Start of STUDY TEXT

Until now, you have just been using the default options for the Simulator. The Simulator is actually quite sophisticated, but we won't fully explore its abilities until we start simulating hybrid systems. For now, just note that the Simulator object contains a pointer to an Integrator object which is responsible for numerically integrating our ODEs. Here is a snippet from the Simulator constructor in simulator.cc (which you can find here on Drake's github page).

// lines 46-51 of simulator.cc (C++ code)
integrator_ = std::unique_ptr<IntegratorBase<T>>(
      new RungeKutta3Integrator<T>(system_, context_.get()));
  integrator_->request_initial_step_size_target(kDefaultInitialStepSizeTarget);
  integrator_->set_maximum_step_size(SimulatorConfig{}.max_step_size);
  integrator_->set_target_accuracy(SimulatorConfig{}.accuracy);
  integrator_->Initialize();

From the code above, you can see that there is a SimulatorConfig class which contains default settings used to set the max_step_size, and target_accuracy. This should spark your curiosity: is there a way we can set these settings ourselves for our own simulations? The answer is yes!

In Python, we can create a SimulatorConfig object and then use the ApplySimulatorConfig function to apply these settings to the integrator. For example, if we want to set the maximum step size, this is how we do it. Be sure to import SimulatorConfig and ApplySimulatorConfig before you use them!

# simulator = Simulator(diagram, context)
sim_config = SimulatorConfig(max_step_size=1e-3)
ApplySimulatorConfig(sim_config, simulator)
# simulator.Initialize()

For a full list of SimulatorConfig options, see the applicable documentation/source code.

Advanced: If you are curious how we are able to call the ApplySimulatorConfig() function from Python (when its source code is written in C++) see the python binding. You can see that there are two arguments named config and simulator, which are consistent with the names of the C++ function definition. Their types are implicitly inferred based on the signiture of the C++ function. These python bindings auto-generate Python documentation, which you can view here. I don't particularly like reading the Python documentation, but it is useful to verify whether a particular C++ function has associated Python bindings.

Tasks

  1. Read the documentation for the SimulatorConfig to learn about all of the options. Compare this to the source code for simulator_config.h. Also browse through the C++ source code for ApplySimulatorConfig().

  2. You may have noticed the following line of code in the ApplySimulatorConfig() function:

integrator.set_fixed_step_mode(!config.use_error_control);

This seems to imply that if we disable use_error_control then we can actually make the integrator use a fixed step size. You task is to experiment, and try to make the simulator use a fixed-step size. Consider the inverted pendulum as a plant

$$ \ddot x = 10 \sin x $$

where $$x=0$$ corresponds to the pendulum in the upright position. Compare the differences betweeen using the default simulator options and versus manually setting the step sizes to dt=0.001, dt=0.01, dt=0.1. Investigate dt for the default simulator. Starter code is provided. Make sure to disable the publish_period in your logger whenever you use a fixed step-size in your simulator options. (For a learning opportunity, you can see what happens when you have both a fixed step-size simulator and a publish_period of 1/60. Can you explain what's happening under the hood?)

  1. By default, Runge-Kutta 3 integration scheme will be used. There are other options available:

By running the following code, you can see all of the integration options.

from pydrake.all import GetIntegrationSchemes
print(GetIntegrationSchemes())

This is the output:

['bogacki_shampine3', 'explicit_euler', 'implicit_euler', 'radau1', 'radau3', 'runge_kutta2', 'runge_kutta3', 'runge_kutta5', 'semi_explicit_euler', 'velocity_implicit_euler']

You can also verify that runge_kutta3 is the default for the simulator.

print(ExtractSimulatorConfig(simulator))

For task 3, use the simulator config options to change the integration scheme. Do you notice any numerical differences between the different methods?

End of STUDY TEXT
Start of SOURCE MATERIAL

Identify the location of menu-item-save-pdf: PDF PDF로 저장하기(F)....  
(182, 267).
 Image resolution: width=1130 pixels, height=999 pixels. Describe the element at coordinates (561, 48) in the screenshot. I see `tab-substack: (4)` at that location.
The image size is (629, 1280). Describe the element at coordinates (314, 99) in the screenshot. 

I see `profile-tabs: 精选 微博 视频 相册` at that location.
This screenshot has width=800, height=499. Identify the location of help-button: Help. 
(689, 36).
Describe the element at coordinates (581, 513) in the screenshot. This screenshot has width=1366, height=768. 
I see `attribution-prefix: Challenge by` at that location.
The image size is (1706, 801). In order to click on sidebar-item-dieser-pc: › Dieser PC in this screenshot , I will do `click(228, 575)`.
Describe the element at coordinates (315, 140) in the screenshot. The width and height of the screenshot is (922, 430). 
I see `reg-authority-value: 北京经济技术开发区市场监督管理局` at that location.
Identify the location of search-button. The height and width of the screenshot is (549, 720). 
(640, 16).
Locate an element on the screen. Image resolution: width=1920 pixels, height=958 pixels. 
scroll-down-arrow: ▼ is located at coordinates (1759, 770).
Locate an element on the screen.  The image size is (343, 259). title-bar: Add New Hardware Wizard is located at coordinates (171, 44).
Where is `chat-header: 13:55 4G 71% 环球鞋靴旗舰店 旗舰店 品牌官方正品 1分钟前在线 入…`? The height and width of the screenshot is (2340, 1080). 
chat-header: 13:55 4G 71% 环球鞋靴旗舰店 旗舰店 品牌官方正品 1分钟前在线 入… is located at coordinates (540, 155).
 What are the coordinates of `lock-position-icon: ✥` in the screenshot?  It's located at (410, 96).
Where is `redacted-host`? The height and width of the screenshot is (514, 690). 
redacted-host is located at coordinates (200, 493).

End of SOURCE MATERIAL

● **TASK REQUIREMENTS**: In the Drake simulator text, list every method called on integrator_ in the snippet from the Simulator constructor.

● **TASK RESULT**: request_initial_step_size_target, set_maximum_step_size, set_target_accuracy, Initialize